• O que se pede: Dê prosseguimento ao texto sobre a redução das tarifas de transporte após as manifestações, escrevendo o que vem depois da sua última frase.

• Trecho fornecido:
# # #

Está claro que os R$ 0,20 foram só a gota d’água e/ou a
ponta do iceberg ... como passou a ser bordão das primeiras análises, após a
surpresa inicial com as pulverizadas e massivas manifestações dos últimos dias.
É também evidente que só pela política (a velha e boa
política... à qual já estávamos meio desacostumados!) será possível construir
soluções de compromisso para o multifacetado quadro que os "gritos das ruas”
trouxeram à tona... o que não significa que elas não devam se assentar sobre
fundamentos objetivos, técnicos, se se quer que elas sejam consequentes e
sustentáveis também no médio e longo prazo. Inclusive para que possam emergir e
ser arroladas novas hipóteses/alternativas de solução, não vislumbradas
inicialmente, a olho nu: isso sabem os governantes!
Os pleitos iniciais começam a ser atendidos. Inúmeras
cidades já anunciaram a redução de suas tarifas em função de algumas
desonerações tributárias. No início da noite de ontem, São Paulo e Rio,
principais centros das manifestações, se incluíram nesse rol - indo além
daquilo que previamente anunciaram como resultado daquelas desonerações. Os
primeiros anúncios não deixaram claro mas, para tanto, muito provavelmente tais
decisões passaram a contar com algum mecanismo adicional para financiamento do
setor. O tema é complexo e merece algum detalhamento.

# # #

• Informações fornecidas:
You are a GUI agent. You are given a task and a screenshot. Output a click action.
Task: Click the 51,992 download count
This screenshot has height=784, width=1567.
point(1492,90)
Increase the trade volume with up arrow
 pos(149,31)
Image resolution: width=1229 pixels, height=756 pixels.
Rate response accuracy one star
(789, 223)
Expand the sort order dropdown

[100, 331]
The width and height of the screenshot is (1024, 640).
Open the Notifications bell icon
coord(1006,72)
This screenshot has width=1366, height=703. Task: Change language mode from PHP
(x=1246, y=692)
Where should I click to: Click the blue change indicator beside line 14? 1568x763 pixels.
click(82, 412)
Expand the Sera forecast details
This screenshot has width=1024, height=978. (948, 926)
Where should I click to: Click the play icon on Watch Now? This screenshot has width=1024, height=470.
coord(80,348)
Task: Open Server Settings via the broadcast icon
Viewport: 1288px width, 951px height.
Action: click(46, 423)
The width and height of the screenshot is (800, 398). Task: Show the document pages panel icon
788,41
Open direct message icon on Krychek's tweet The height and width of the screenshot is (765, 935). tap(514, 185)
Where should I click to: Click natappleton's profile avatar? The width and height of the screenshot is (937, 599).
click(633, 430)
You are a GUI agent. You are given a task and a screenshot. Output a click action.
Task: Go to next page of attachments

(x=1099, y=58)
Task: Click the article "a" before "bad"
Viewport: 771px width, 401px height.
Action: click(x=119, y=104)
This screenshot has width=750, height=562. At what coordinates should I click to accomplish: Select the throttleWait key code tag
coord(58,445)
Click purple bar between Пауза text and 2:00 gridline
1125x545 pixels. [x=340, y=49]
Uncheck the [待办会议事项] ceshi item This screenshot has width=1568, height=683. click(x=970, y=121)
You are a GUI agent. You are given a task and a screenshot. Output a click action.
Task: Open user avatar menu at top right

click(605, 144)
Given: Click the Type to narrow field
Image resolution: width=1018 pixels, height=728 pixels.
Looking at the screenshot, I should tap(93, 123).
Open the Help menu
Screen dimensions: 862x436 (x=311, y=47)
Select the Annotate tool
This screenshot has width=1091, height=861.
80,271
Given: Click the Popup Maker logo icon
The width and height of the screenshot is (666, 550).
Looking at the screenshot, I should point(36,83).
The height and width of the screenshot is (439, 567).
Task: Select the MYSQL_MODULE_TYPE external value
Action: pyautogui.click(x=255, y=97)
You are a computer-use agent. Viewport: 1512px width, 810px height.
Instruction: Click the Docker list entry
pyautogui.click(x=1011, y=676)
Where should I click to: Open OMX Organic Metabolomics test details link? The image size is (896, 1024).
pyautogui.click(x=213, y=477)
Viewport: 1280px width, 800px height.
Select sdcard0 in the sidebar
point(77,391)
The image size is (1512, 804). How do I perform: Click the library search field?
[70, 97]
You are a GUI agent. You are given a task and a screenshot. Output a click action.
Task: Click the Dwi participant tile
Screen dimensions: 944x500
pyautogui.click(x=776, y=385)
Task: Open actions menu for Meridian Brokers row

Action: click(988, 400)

# # #

• Resultado:
Nas milhares de cidades e regiões metropolitanas brasileiras
há casos de tarifas quilométricas, zonais e únicas (por linha/trecho ou por
tempo). Sistemas de arrecadação tarifaria privada (como numa típica e clássica
concessão) e outros públicos. Algumas em que os poderes públicos aportam algum
tipo de subsídios e outras não (fiel ao primado do "por-conta-e-risco” das
concessões). Algumas com algum tipo de "câmara de compensação” (entre linhas
e/ou áreas) e outras não. Algumas com sistemas de bilhetagem por papel, outros
magnéticos, outros com "cartões inteligentes” (que possibilitaram integrações
sem a necessidade, obrigatória, da existência de terminais físicos). Ou seja,
múltiplas combinações são possíveis.
Quando a tarifa é definida por linha/trecho, a arrecadação é
privada e inexiste subsídio (o que acontece na maioria – quantitativa - das
cidades), independentemente do tipo de bilhetagem, as tarifas são definidas por
planilhas derivadas das tradicionais introduzidas pelo GEIPOT (1, 2, 3).
São Paulo, o berço dos recentes movimentos, tem tarifa
temporal, sistema de arrecadação pública, subsídios (pesados!), uma "câmara de
compensação” implícita (a denominada "conta sistema”), "cartões inteligentes”
(meio material/contratual do "bilhete único” - desde 2004) e alguns valores
tarifários diferenciados (com desconto). Esse sistema, para aumentar a
complexidade, abrange ônibus, metrô e trens metropolitanos (desde 2006). Daí
porque muitas análises da "evolução tarifárias” (1, 2) induzem a erros, pois comparam "produtos” diferentes: Antes de
2004, valor de tarifa "por trecho”; atualmente até 4 viagens, dentro de 3 horas
(incluindo metrô e trem)!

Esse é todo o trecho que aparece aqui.